Drug addiction is a disease that maintains an iron grip on the minds and bodies of its victims. Recovery is difficult, even when treatment services are available — and in Maine, they’re often not, despite the surge in demand here.

Now one of the state’s largest recovery centers is preparing to close, leaving Mainers who have addiction issues with even fewer places to go for help. Deaths from drugs are at an all-time high, and this bleak trend could continue following the latest service cuts unless lawmakers are willing to rethink the policies that got us to this place.

The closure of the Mercy Recovery Center in Westbrook will eliminate 45 jobs and affect 250 people who are undergoing treatment for opiate addiction. One-third of the affected clients will be treated by other addiction specialists at Mercy Hospital’s State Street location in Portland. The remaining two-thirds will be referred to other health care providers.

So more people will be seeking substance abuse treatment in Maine, which has already seen the demand for addiction services more than double in the last decade.

Meanwhile, funding to help addicts has plummeted: The state has slashed reimbursement rates for MaineCare substance abuse services, imposed a two-year cap on publicly funded methadone and Suboxone treatment for opiate addiction, kicked people off MaineCare and declined to accept federal MaineCare expansion funds.

It’s no surprise, then, that Mercy Hospital couldn’t afford to keep operating the recovery center.

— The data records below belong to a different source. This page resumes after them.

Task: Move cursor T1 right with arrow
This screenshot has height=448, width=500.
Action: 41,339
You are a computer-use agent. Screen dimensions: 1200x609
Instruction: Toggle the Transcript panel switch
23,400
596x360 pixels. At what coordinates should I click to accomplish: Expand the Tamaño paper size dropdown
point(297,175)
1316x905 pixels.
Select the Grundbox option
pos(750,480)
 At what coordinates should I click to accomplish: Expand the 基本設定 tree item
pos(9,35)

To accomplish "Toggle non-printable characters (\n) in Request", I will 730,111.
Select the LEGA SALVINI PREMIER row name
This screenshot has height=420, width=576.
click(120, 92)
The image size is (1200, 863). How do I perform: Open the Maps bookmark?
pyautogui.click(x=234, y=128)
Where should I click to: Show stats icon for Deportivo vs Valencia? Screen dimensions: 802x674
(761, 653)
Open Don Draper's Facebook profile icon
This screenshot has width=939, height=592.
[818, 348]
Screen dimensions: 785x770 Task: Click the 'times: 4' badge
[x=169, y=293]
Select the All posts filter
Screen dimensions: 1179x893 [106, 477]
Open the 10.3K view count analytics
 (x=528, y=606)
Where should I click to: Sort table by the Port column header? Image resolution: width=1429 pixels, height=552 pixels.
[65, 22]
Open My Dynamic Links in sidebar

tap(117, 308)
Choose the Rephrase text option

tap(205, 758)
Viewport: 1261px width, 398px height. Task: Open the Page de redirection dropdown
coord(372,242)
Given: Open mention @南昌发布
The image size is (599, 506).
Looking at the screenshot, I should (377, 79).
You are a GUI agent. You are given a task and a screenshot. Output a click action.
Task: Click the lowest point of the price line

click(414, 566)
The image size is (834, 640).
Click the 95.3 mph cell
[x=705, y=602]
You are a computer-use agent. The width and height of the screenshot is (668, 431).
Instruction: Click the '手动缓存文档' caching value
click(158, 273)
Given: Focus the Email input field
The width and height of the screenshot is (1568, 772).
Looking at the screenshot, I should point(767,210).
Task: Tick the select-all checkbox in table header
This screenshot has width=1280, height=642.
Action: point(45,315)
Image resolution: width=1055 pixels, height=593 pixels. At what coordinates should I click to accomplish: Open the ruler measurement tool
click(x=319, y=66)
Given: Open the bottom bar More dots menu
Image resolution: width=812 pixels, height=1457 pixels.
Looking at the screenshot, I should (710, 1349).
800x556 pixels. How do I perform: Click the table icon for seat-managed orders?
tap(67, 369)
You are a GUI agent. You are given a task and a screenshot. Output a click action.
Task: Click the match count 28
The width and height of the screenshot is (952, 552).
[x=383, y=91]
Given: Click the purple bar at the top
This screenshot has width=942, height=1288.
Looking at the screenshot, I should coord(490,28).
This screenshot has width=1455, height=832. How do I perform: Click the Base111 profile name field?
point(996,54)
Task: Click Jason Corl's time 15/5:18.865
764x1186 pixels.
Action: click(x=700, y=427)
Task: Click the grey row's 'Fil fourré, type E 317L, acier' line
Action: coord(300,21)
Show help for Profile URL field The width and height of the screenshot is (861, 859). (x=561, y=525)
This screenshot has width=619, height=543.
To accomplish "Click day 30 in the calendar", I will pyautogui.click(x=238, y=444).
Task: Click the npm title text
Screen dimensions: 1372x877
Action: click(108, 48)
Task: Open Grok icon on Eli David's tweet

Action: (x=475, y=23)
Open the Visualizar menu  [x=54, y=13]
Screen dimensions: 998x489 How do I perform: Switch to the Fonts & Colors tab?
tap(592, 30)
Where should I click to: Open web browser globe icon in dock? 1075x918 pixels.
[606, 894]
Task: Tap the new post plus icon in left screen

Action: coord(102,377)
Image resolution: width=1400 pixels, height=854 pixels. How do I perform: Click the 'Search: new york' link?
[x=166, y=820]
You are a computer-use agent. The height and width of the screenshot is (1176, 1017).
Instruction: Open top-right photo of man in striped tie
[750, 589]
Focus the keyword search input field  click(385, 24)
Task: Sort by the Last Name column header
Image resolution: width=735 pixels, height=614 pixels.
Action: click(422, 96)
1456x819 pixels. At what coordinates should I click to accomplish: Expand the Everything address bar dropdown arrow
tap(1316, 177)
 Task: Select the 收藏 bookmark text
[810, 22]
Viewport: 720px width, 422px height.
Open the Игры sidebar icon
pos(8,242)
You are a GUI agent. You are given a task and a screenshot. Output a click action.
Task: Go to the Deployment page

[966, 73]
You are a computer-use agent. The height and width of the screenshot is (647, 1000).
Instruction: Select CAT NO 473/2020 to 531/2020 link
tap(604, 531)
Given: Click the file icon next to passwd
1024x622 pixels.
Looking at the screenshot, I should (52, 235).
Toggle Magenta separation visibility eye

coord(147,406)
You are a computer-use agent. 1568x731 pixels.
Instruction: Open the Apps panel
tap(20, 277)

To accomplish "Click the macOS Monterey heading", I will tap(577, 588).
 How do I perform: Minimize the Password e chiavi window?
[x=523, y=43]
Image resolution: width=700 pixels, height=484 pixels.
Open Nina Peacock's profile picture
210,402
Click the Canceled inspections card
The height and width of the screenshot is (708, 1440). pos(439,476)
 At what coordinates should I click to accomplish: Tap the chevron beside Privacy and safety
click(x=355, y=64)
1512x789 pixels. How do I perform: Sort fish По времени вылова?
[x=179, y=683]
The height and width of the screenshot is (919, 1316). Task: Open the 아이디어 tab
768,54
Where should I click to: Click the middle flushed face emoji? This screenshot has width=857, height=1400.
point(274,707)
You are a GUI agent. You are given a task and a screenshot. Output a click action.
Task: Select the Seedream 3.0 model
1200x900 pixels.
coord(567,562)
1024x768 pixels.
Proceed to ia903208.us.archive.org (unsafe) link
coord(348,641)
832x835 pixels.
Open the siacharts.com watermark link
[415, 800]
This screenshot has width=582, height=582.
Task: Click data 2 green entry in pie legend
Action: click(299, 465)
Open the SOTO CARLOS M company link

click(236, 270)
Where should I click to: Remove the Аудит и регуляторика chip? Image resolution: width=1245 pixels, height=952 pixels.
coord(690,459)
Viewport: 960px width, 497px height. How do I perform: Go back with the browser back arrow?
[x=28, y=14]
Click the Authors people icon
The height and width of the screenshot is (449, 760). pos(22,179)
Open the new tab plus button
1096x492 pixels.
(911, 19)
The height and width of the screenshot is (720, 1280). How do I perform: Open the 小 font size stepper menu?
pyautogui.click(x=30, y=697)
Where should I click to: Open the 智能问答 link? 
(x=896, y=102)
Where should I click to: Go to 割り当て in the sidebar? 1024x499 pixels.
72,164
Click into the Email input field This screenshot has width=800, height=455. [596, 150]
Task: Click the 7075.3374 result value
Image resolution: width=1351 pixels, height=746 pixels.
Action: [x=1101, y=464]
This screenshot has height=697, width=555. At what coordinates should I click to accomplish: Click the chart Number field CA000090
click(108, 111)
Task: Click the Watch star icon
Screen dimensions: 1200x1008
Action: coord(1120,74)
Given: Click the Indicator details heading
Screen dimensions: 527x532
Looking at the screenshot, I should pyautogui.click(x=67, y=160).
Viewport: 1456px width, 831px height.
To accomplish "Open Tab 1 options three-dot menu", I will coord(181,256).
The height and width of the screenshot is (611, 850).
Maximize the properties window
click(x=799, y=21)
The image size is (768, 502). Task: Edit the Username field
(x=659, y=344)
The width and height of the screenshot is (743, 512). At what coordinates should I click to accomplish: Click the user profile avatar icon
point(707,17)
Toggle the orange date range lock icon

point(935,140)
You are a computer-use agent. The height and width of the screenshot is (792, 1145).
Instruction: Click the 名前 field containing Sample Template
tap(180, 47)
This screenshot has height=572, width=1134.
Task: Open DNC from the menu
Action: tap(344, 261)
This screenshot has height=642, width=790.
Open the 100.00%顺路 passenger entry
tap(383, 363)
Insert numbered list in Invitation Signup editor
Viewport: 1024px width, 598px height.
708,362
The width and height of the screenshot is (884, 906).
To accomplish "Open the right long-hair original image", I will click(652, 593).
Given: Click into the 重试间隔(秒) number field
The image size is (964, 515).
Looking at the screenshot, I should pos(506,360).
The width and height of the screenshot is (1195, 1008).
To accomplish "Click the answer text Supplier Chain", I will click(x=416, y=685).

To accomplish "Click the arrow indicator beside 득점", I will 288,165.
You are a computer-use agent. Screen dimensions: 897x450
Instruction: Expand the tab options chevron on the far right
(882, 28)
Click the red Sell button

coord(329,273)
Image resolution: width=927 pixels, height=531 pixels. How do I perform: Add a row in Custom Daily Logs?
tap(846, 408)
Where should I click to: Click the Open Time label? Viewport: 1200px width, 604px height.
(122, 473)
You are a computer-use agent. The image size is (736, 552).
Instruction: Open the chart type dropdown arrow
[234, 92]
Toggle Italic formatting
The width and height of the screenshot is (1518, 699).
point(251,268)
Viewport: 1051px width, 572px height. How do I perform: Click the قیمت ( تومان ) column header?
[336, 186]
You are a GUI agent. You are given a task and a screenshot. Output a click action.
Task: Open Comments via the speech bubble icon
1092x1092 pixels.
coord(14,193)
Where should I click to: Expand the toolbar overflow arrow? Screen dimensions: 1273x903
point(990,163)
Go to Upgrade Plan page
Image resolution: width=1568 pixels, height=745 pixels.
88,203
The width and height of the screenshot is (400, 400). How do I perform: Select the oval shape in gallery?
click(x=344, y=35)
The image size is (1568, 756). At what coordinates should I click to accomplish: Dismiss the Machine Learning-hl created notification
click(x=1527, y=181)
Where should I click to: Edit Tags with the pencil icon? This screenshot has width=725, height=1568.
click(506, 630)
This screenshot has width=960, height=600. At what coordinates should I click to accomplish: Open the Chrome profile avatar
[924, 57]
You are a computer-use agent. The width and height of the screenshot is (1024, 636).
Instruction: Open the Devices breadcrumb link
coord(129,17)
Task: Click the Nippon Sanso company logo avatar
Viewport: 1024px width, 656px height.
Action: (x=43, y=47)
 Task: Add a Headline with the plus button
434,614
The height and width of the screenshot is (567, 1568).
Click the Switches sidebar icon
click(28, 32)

Like all Maine hospitals, Mercy is required to provide charity care to patients who couldn’t afford a drug like Suboxone — people who remain uninsured because Maine opted not to increase MaineCare eligibility. And these patients are far more likely to need substance abuse services: 17.8 percent of working-poor adults in Maine have a substance use disorder, according to Pew Charitable Trusts researchers, compared to 10 percent of the general population.

The announcement by Mercy closely follows the release of a state analysis that found that more Mainers than ever before are dying from drug overdoses: 208 in 2014, up 18 percent from the year before. In the same time period, the number of heroin deaths jumped from 34 to 57.

The stakes of inaction in the battle against substance abuse have never been higher. It’s up to legislators to plan and carry out an effective strategy to enable more Mainers to access treatment, and it’s up to the rest of us to press them to act and not let up until they do so.